Sam Bankman-Fried arrested and consented to the extradition — Law Decoded, Dec. 12-19.
Welcome to Law Decoded, your weekly digest of all the major developments in the field of regulation.
The FTX drama escalated last week when the Royal Bahamas Police Force arrested its former CEO, Sam Bankman-Fried, at the request of the United States government. Within hours, politicians, crypto executives and influencers had all booted up their Twitter apps to comment on the arrest of the former CEO, who had to miss his testimony before the U.S. Congress. However, the text of SBF’s planned testimony was obtained by the media, wherein he blamed the inclusion of FTX.US in the Chapter 11 bankruptcy on John J. Ray III, a restructuring lawyer who assumed the role of FTX CEO after the bankruptcy filing.
The body of allegations against FTX and SBF personally is stacking up. The United States Securities and Exchange Commission (SEC) charged Bankman-Fried with violating the anti-fraud provisions of the Securities Act of 1933 and the Securities Exchange Act of 1934. At the same time, the Commodity Futures Trading Commission (CFTC) has filed a lawsuit against Sam Bankman-Fried, FTX and Alameda Research, claiming violations of the Commodity Exchange Act and demanding a jury trial. A fresh indictment, signed by United States Attorney for the Southern District of New York Damian Williams, is 14 pages long and contains eight counts.
Bankman-Fried reportedly reconsidered his earlier decision to contest extradition and is expected to appear in court in the Bahamas on Dec. 19 to seek a reversal. By consenting to extradition, he would be able to appear in a United States court, where If convicted, he could get up to 115 years in jail. However, there is a “lot to play out” in the case until he gets a final sentence within the next few months or even years, legal commentators told Cointelegraph.
Senators Warren and Marshall introduce money-laundering legislation for crypto
U.S. Senators Elizabeth Warren and Roger Marshall introduced the Digital Asset Anti-Money Laundering Act of 2022. The seven-page bill would expand the classification of a money service business (MSB), prohibit financial institutions from using technology such as digital asset mixers and regulate digital asset kiosks, otherwise known as ATMs.
Money service businesses would be required to have written Anti-Money Laundering policies and to implement them. The bill would finalize reporting requirements already proposed by FinCEN and impose new requirements, including reporting transactions over $10,000 in accordance with the Bank Secrecy Act.
Canada bans crypto leverage and margin trading
The Canadian Securities Administrators (CSA), the council of Canada’s provincial and territorial securities regulators, issued an update to crypto trading platforms operating in the country. According to the statement, all crypto trading firms operating in Canada — both local and foreign ones — have to comply with newly expanded terms, which ban them from offering margin or leverage trading services to any Canadian clients. The expanded terms also require crypto exchange services providers in Canada to segregate custody assets from the platform’s proprietary business.

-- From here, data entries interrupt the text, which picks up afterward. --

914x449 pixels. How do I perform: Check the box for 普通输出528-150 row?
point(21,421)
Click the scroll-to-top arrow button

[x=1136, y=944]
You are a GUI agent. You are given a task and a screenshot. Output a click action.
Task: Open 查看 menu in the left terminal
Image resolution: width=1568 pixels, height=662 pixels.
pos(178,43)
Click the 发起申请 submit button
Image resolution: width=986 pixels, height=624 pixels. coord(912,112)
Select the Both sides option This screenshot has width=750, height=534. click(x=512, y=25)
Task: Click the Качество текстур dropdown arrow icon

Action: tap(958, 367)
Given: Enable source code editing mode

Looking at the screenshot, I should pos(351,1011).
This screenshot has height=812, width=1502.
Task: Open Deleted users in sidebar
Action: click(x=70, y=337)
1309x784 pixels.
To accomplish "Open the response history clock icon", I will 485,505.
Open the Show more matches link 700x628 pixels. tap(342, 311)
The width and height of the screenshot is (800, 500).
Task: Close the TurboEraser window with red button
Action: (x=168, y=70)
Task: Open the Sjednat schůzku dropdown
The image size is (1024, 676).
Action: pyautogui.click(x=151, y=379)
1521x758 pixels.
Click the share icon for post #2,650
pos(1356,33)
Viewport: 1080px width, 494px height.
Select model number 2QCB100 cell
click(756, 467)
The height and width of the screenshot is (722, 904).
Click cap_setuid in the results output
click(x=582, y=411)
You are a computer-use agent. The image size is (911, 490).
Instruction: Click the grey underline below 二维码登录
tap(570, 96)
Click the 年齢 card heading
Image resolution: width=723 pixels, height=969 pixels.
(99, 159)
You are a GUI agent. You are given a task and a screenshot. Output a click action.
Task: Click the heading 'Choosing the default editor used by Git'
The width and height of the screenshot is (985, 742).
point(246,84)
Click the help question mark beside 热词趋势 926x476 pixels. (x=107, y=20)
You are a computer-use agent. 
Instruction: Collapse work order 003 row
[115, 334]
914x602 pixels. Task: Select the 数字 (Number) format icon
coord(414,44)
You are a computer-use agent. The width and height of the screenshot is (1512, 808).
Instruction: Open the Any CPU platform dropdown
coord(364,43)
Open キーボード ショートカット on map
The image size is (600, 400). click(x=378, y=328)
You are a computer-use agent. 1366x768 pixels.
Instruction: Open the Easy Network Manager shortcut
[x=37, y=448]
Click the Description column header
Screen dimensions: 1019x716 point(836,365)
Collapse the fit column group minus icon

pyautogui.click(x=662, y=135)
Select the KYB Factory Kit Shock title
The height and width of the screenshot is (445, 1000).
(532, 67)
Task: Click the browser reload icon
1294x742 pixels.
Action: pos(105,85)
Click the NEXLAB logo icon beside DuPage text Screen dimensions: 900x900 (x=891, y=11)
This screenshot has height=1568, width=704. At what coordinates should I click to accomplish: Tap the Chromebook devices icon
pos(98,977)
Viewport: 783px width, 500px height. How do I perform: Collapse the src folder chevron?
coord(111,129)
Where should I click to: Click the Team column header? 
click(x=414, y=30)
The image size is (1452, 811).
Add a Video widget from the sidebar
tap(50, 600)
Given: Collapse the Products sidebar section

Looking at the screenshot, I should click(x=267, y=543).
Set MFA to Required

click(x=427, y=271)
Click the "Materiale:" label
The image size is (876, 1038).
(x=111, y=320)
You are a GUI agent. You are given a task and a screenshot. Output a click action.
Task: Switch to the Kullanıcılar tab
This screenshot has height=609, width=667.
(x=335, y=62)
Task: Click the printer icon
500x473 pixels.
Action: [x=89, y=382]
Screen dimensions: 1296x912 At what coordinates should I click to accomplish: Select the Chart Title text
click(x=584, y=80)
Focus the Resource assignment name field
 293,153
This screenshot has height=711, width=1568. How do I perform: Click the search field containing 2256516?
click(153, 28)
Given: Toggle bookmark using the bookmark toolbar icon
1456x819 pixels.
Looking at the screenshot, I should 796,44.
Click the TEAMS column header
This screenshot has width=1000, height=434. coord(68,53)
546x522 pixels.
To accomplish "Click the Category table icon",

Nigeria set to pass bill recognizing Bitcoin and cryptocurrencies
The Nigerian government will reportedly soon pass a law that will recognize the usage of Bitcoin (BTC) and other cryptocurrencies as a means to keep up to date with global practices. If the Investments and Securities Act 2007 (Amendment) Bill is signed into law, it would allow the local Securities and Exchange Commission to “recognize cryptocurrency and other digital funds as capital for investment.”
The report comes almost 24 months after Nigeria banned crypto activity in February 2021, with the Central Bank of Nigeria (CBN) ordering local crypto exchanges and service providers to cease activity and mandating banks to shutter the accounts of any individuals or entities found to be engaging in trading activities.